Teaching Data Feminism to Data Science Students

The SDS Capstone is a one semester course focused on using data in ethical ways to collaboratively solve real-world problems. While the capstone has been offered numerous times, I just finished leading that course for the first time.  What a semester to do anything, none-the-less attempt to really stretch myself beyond my content comfort zone! But this blog post isn’t about the challenges of switching to remote mid-semester, its about incorporating the new book Data Feminism (by Catherine D’Ignazio and Lauren F. Klein) into the course.

Data Feminism

First a Little Context

In the SDS capstone, the students work in groups with external partners/sponsors who have a data project that the group of students work on. The students usually are all senior SDS majors. In addition to working with partners/sponsors a large portion of the class is dedicated to introducing and interrogating ideas around data ethics and data justice. This is in-line with the SDS major learning goals:

  • Identify and work with a wide variety of data types (including, but not limited to, categorical, numerical, text, spatial and temporal) and formats (e.g.

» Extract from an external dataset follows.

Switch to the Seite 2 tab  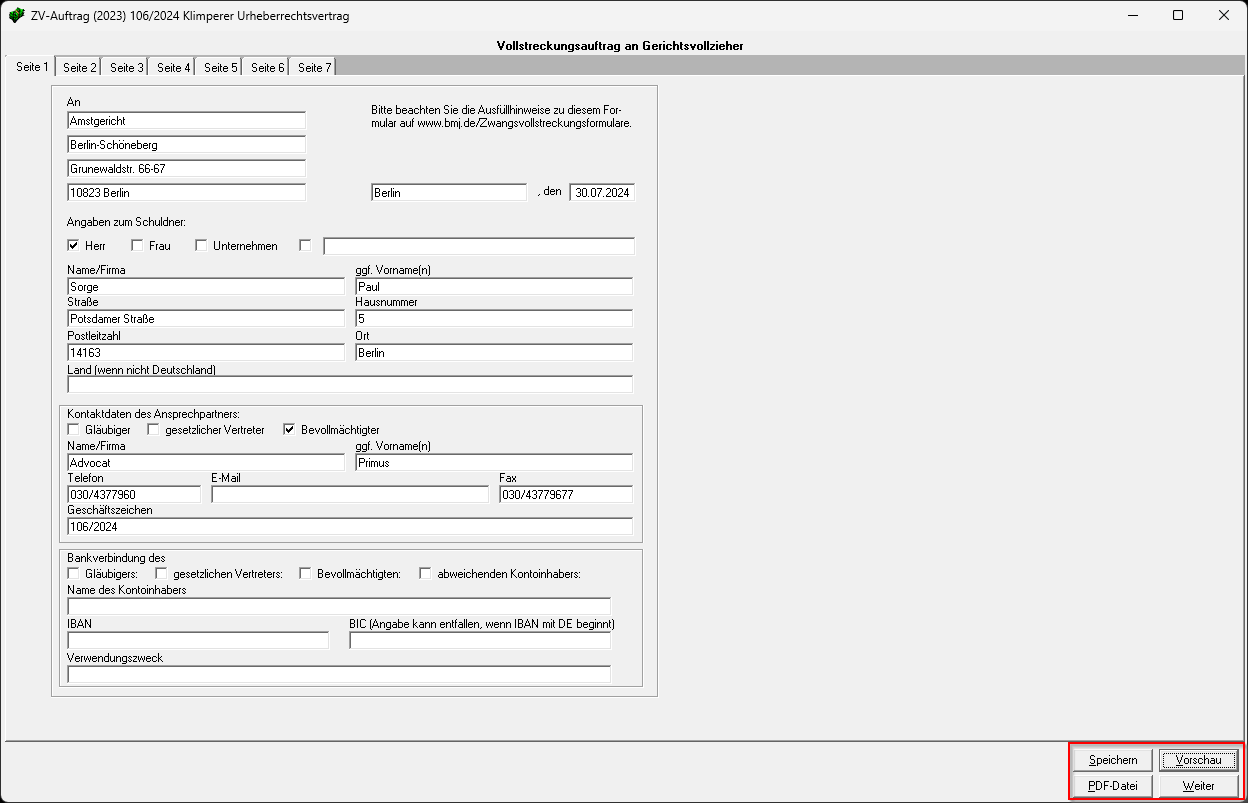(x=80, y=67)
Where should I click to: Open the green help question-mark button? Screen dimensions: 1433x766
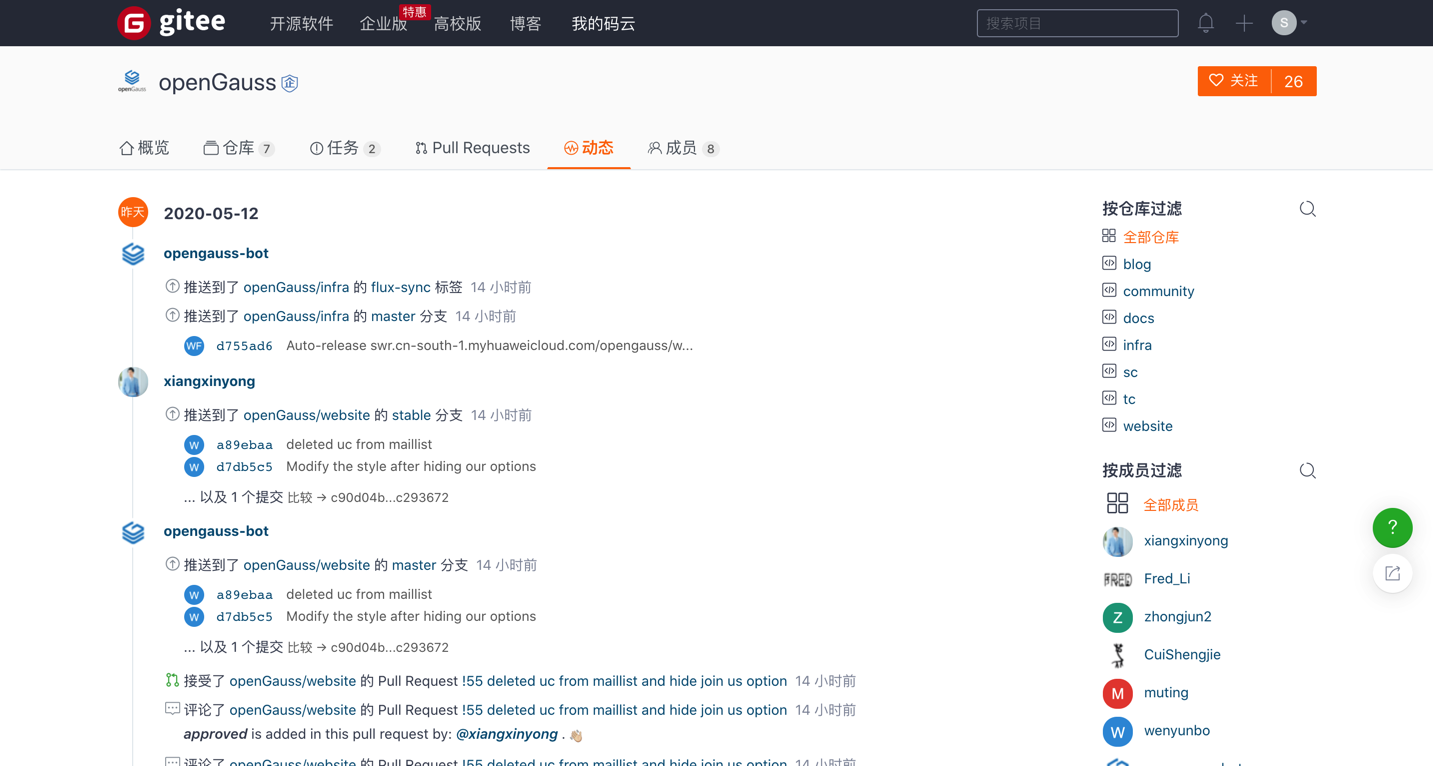(1391, 528)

CSV, XML, JSON, relational databases, audio, video, etc.).
  • Extract meaningful information from data sets that have a variety of sizes and formats.
  • Fit and interpret statistical models, including but not limited to linear regression models. Use models to make predictions, and evaluate the efficacy of those models and the accuracy of those predictions.
  • Understand the strengths and limits of different research methods for the collection, analysis and interpretation of data. Be able to design studies for various purposes.
  • Attend to and explain the role of uncertainty in inferential statistical procedures.
  • Read and understand data analyses used in research reports. Contribute to the data analysis portion of a research project in at least one applied discipline.
  • Compute with data in at least one high-level programming language, as evidenced by the ability to analyze a complex data set.
  • Work in multiple languages and computational environments.
  • Convey quantitative information in written, oral and graphical forms of communication to both technical and nontechnical audiences.
  • Assess the ethical implications to society of data-based research, analyses, and technology in an informed manner. Use resources, such as professional guidelines, institutional review boards, and published research, to inform ethical responsibilities.

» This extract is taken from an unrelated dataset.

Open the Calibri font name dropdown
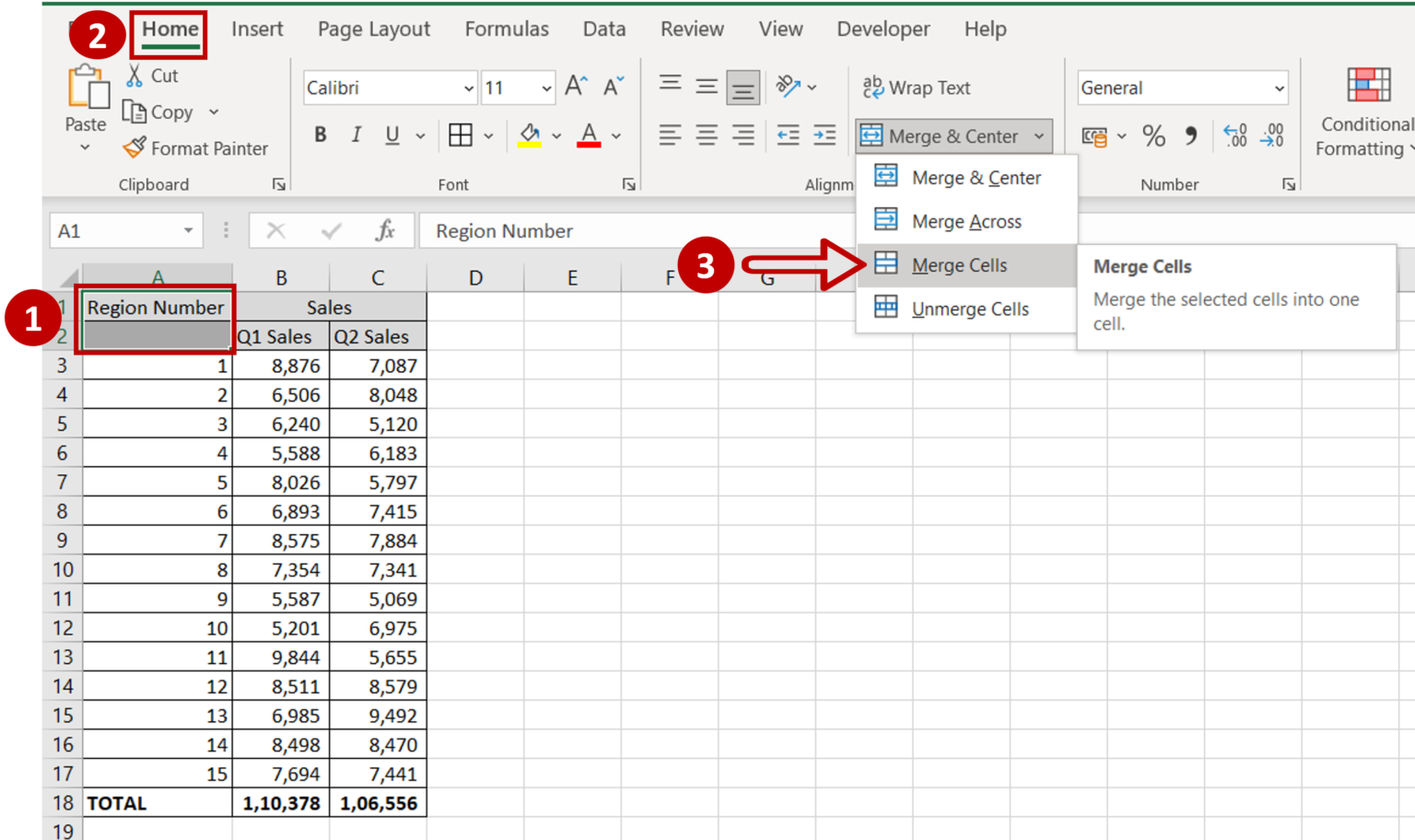pos(467,88)
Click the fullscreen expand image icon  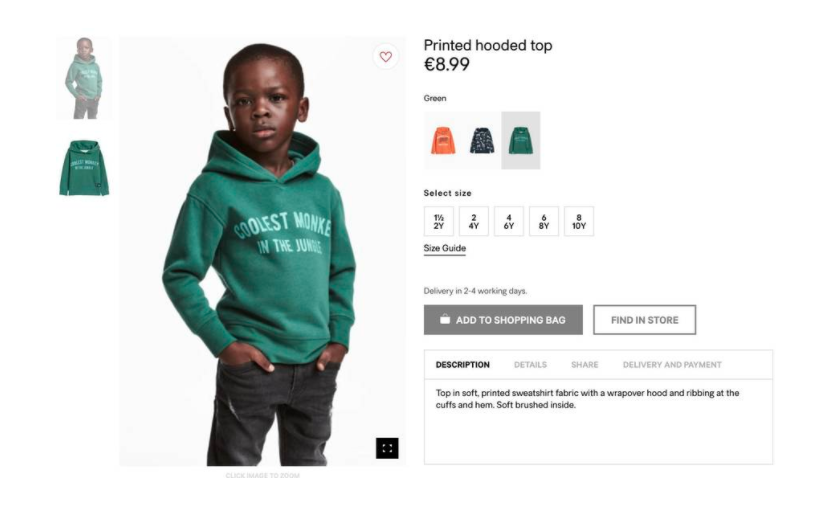pos(387,448)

As a program, SDS is working to weave the ethics learning goal throughout the curriculum, and the capstone course helps anchor this goal in a culminating experience.

A little self-disclosure: I am not a data ethics expert. I am trained as a Biostatistician and Epidemiologist, have completed many human subjects trainings, and am very familiar with IRBs. I have thought, read, and listened to discussions about how people who use data can impact peoples’ lives. But I have a lot of room to grow when thinking about data ethics. I also am a white trans man in a TT position who has two parents with PhDs. Just like everyone else, my perspective is rooted in my particular experiences. While I try to educate myself, I don’t always do a great job of perceiving other peoples’ needs, concerns, and perspectives. Date Feminism terms this privilege hazard.

Setting my Intentions

In my syllabus I wrote:

The ability to analyze data, (that is to take data, summarize, visualize, and investigate relationships from data to discover useful information) is incredibly powerful. How is this power used? Who wields this power, and who is subjected to this power? We will investigate these questions to identify how to use data in ethically responsible and just ways.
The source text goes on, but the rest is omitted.